> _Exercise objective_:
Count the rows below that contain the string "dialog". Give only the number.

[Item position entries]
★ ★ ★ ★ ★ ★ ★
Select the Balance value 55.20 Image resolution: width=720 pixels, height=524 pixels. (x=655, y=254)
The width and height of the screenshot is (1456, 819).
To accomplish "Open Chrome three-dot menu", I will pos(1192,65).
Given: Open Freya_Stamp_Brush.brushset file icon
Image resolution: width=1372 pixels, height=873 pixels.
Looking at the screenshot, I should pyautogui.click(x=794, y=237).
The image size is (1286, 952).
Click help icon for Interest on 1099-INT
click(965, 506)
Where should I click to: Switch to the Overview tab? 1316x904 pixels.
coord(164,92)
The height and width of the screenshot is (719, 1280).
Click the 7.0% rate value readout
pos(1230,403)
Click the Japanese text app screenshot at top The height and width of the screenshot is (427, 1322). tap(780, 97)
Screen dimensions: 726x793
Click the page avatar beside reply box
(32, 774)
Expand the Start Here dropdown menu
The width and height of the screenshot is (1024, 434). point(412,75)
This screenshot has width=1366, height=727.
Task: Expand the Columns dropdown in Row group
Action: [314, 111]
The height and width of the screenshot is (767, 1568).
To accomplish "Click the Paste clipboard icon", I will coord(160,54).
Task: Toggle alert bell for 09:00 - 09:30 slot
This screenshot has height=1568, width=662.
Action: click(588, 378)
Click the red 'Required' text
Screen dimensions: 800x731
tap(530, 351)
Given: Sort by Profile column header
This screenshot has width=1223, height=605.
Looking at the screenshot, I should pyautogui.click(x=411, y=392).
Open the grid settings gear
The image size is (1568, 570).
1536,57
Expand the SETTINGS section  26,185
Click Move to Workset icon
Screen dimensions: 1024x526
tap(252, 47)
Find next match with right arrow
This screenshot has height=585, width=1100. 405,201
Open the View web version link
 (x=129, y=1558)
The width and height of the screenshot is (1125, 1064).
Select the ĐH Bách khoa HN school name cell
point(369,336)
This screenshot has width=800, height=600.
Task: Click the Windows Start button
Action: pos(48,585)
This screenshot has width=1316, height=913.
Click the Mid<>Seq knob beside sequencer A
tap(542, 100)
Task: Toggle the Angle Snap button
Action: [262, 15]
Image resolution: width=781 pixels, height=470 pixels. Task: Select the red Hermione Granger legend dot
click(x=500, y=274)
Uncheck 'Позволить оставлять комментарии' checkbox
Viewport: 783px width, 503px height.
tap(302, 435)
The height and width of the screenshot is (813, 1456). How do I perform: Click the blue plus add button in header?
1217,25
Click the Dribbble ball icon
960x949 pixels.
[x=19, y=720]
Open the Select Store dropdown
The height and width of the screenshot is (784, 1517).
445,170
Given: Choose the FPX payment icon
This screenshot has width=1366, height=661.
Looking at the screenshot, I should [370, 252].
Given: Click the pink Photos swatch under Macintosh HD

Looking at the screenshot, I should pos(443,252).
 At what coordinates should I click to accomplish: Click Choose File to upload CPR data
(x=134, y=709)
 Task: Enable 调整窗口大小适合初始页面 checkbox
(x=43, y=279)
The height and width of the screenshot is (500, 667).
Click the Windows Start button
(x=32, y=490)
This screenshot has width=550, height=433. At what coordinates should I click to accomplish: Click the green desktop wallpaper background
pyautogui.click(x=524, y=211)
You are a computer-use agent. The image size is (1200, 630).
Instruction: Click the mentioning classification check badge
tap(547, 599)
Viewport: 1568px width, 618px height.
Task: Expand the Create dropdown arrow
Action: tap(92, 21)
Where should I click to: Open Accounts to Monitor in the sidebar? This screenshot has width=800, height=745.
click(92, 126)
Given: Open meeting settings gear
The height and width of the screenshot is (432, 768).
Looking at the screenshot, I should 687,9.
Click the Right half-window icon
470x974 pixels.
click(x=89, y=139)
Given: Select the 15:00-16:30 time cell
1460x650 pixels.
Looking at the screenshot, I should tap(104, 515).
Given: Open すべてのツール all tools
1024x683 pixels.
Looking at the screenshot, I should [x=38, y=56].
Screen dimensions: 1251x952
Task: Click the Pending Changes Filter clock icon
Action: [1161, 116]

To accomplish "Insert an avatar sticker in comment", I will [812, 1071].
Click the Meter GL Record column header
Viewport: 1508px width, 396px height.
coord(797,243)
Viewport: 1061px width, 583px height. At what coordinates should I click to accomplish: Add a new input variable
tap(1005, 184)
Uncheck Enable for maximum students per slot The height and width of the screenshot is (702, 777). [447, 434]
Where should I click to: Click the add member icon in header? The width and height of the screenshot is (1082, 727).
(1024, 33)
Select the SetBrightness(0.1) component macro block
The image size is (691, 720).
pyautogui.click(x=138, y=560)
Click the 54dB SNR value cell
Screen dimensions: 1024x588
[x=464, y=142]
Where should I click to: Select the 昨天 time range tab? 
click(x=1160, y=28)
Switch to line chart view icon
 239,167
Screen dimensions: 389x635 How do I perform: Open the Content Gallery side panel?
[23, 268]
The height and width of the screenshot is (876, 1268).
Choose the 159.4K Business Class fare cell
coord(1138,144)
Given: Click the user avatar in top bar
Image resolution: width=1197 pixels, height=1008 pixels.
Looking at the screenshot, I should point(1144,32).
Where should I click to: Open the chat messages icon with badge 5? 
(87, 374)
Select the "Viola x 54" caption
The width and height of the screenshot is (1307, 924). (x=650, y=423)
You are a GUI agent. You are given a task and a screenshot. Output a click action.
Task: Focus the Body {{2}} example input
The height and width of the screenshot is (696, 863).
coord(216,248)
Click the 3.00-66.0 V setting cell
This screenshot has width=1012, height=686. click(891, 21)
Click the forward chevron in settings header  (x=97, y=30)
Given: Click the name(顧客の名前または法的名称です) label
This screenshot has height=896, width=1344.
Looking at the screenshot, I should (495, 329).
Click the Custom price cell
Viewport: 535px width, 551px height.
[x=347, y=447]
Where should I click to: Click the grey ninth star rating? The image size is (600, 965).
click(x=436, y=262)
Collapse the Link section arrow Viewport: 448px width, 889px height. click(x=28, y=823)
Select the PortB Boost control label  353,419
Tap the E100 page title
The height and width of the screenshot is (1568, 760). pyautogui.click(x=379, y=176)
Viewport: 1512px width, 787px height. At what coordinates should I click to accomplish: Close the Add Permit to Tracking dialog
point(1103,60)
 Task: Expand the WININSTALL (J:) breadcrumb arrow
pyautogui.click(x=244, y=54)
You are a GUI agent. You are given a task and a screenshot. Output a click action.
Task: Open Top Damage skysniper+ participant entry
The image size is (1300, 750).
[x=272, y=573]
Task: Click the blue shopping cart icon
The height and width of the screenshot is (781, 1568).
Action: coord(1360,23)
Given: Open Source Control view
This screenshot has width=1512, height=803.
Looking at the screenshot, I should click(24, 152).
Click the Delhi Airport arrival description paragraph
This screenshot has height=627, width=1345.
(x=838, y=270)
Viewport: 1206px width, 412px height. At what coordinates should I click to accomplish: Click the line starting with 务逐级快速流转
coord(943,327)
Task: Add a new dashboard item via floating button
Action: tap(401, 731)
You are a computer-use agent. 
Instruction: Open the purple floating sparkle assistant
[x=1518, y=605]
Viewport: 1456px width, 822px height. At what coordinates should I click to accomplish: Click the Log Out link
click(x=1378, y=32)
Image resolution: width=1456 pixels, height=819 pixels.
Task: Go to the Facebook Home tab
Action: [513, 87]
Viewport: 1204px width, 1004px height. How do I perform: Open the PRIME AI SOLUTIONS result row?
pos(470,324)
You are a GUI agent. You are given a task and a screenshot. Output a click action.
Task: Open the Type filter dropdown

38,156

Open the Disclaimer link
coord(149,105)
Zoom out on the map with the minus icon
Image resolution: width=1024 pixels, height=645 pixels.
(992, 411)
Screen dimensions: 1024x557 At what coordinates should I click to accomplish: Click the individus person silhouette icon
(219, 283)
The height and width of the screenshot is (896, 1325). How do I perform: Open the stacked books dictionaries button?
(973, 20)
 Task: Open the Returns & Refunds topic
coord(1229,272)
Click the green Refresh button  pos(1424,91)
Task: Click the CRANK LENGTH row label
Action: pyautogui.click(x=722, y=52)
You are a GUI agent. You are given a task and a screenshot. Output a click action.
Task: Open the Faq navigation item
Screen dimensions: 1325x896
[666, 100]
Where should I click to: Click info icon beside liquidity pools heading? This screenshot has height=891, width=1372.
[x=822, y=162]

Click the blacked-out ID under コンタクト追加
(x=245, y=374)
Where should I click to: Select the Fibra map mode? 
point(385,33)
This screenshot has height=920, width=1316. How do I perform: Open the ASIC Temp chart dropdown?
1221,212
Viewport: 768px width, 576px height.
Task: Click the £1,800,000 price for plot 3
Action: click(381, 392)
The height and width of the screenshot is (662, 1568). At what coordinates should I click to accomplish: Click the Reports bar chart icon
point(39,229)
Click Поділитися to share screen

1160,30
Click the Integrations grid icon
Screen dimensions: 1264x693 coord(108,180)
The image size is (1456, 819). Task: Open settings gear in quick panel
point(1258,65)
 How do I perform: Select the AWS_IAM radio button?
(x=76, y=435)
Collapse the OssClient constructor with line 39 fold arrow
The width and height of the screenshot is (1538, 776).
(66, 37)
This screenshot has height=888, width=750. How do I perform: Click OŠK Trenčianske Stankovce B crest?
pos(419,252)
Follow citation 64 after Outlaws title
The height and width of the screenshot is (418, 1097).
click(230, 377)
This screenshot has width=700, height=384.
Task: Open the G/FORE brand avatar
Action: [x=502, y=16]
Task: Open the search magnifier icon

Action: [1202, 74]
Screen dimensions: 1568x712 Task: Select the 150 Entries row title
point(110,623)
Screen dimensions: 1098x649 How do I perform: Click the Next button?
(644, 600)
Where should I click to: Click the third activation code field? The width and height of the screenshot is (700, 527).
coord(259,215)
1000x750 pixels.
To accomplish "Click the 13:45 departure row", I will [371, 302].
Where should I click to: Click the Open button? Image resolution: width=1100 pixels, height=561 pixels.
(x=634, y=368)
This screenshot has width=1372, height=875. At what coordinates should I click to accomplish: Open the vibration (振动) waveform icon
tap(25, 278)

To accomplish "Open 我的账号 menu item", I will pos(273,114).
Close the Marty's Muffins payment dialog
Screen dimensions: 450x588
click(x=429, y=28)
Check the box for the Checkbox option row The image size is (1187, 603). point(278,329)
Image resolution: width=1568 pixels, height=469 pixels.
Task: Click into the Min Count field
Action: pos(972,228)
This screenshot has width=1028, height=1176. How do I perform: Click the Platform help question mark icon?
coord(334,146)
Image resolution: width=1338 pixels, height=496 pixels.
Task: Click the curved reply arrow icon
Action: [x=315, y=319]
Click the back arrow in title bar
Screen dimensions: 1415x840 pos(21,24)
★ ★ ★ ★ ★ ★ ★
> _Full answer_:
2